--- Work instructions ---
From the records below, extract only the lines running from the line with "Task: Select the tithes amount 7,649.30" to the line with "Viewport: 1568px width, 409px height.", both lines included, reproducing them exactly.

--- Exercise data ---
****************
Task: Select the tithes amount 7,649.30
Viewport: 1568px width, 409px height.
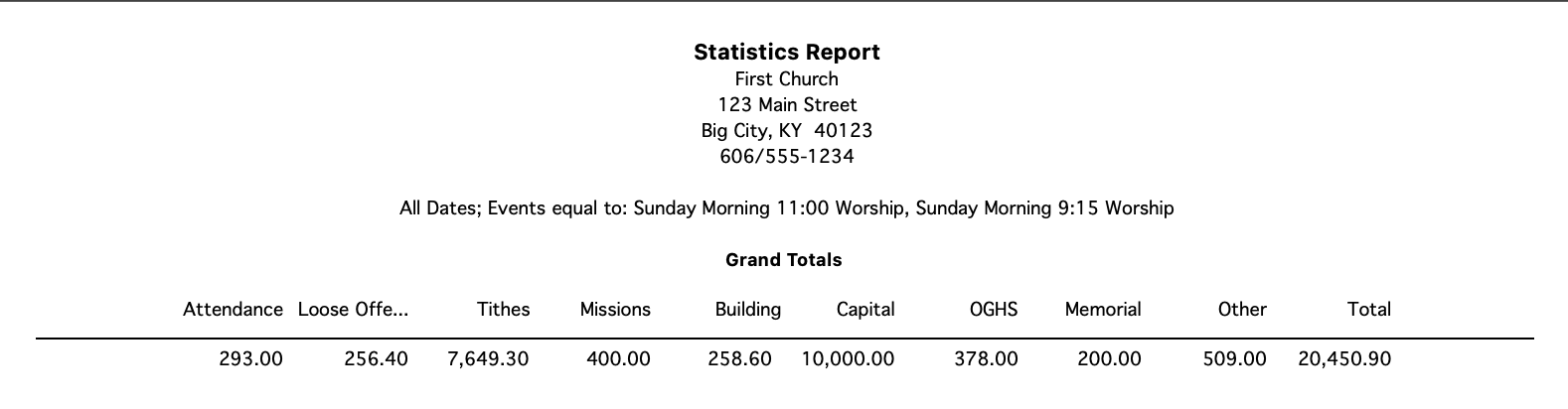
****************
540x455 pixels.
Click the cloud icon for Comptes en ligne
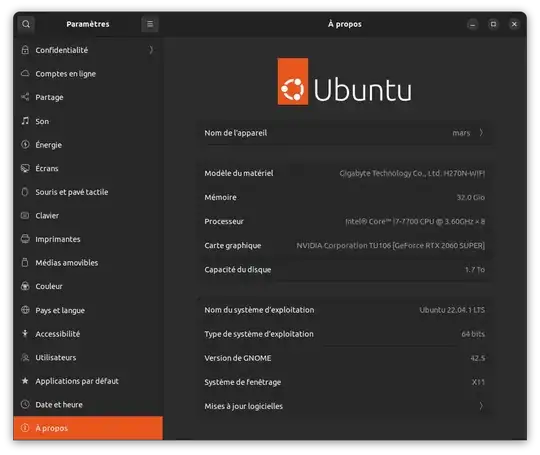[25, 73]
****************
--- Task answer ---
Task: Select the tithes amount 7,649.30
Viewport: 1568px width, 409px height.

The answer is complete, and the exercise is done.